◆ Supplied data:
____________________

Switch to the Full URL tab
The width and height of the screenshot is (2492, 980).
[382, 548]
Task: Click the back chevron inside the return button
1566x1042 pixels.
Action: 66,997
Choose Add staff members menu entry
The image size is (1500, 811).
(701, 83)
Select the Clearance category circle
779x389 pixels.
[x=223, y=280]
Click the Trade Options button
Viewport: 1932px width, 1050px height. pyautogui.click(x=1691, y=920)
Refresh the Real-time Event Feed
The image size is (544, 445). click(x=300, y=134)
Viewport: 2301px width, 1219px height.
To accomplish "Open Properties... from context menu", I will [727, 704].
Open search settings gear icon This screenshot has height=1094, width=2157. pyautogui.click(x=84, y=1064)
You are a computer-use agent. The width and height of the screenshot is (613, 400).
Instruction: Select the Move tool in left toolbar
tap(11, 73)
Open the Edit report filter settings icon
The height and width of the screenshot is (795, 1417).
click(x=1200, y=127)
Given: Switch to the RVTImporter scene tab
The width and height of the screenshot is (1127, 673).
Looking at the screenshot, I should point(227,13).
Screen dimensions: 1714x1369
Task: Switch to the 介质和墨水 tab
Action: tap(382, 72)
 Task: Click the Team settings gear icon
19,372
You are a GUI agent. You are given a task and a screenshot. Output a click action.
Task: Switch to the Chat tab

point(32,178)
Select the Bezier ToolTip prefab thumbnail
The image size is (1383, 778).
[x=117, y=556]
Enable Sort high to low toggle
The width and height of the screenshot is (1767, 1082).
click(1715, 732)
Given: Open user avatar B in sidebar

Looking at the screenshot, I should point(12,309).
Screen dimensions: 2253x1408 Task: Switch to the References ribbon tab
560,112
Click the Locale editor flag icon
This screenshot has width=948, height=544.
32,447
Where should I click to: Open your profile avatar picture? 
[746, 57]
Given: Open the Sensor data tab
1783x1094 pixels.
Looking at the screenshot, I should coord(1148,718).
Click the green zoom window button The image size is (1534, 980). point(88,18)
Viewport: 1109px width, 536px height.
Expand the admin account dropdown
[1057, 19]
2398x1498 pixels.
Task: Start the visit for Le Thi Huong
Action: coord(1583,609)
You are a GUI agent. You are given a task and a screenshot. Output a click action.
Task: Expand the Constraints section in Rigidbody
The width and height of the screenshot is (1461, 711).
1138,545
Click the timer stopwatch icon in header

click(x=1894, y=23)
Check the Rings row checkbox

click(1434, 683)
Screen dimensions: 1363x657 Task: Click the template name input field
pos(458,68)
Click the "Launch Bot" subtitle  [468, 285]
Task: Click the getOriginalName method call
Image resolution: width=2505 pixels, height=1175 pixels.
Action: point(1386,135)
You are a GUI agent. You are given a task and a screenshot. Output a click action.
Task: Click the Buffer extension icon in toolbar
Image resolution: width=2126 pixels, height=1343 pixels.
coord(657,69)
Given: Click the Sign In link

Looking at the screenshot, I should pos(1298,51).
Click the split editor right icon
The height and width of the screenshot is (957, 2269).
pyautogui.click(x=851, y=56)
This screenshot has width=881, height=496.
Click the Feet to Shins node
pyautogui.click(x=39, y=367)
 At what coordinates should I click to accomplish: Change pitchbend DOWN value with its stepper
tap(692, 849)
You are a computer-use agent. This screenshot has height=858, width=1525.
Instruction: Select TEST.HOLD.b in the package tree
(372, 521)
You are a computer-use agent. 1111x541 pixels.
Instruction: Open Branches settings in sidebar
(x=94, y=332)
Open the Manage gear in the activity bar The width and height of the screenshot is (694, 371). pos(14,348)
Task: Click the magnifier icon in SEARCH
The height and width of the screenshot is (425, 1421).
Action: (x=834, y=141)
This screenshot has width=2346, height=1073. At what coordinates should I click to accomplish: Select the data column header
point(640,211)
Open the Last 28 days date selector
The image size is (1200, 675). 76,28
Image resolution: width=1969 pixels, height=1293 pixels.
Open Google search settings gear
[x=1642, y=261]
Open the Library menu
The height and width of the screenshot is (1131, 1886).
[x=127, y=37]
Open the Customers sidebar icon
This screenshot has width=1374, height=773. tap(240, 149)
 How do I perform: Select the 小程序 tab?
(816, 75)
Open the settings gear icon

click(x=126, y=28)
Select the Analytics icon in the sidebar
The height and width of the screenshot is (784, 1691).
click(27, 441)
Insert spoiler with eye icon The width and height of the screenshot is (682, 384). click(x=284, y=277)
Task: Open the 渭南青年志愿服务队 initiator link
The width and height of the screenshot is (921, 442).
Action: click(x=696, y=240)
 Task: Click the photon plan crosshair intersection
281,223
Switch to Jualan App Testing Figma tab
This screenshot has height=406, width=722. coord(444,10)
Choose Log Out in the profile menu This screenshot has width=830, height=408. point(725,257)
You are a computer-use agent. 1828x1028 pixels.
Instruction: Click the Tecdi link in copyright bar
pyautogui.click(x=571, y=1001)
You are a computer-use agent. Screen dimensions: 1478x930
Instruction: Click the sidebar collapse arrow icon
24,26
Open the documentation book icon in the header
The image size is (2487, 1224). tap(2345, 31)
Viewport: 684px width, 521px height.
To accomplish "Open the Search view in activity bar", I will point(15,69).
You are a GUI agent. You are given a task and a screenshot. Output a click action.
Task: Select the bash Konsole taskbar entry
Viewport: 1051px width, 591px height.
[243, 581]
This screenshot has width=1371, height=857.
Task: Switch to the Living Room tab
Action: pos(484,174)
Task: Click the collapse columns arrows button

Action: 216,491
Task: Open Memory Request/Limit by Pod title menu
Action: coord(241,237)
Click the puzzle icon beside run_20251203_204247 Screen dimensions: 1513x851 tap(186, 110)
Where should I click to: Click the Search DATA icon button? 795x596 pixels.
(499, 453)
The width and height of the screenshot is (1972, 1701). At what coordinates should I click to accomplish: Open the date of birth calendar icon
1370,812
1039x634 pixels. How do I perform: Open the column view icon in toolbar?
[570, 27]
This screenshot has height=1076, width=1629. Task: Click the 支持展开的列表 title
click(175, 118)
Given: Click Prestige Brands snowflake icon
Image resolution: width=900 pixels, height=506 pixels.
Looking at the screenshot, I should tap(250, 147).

____________________

◆ Work to be completed: Beginning at the line that holds "Image resolution: width=900", copy every line through the end of the entries exactly as given, and only those lines.

◆ Written response:
Image resolution: width=900 pixels, height=506 pixels.
Looking at the screenshot, I should tap(250, 147).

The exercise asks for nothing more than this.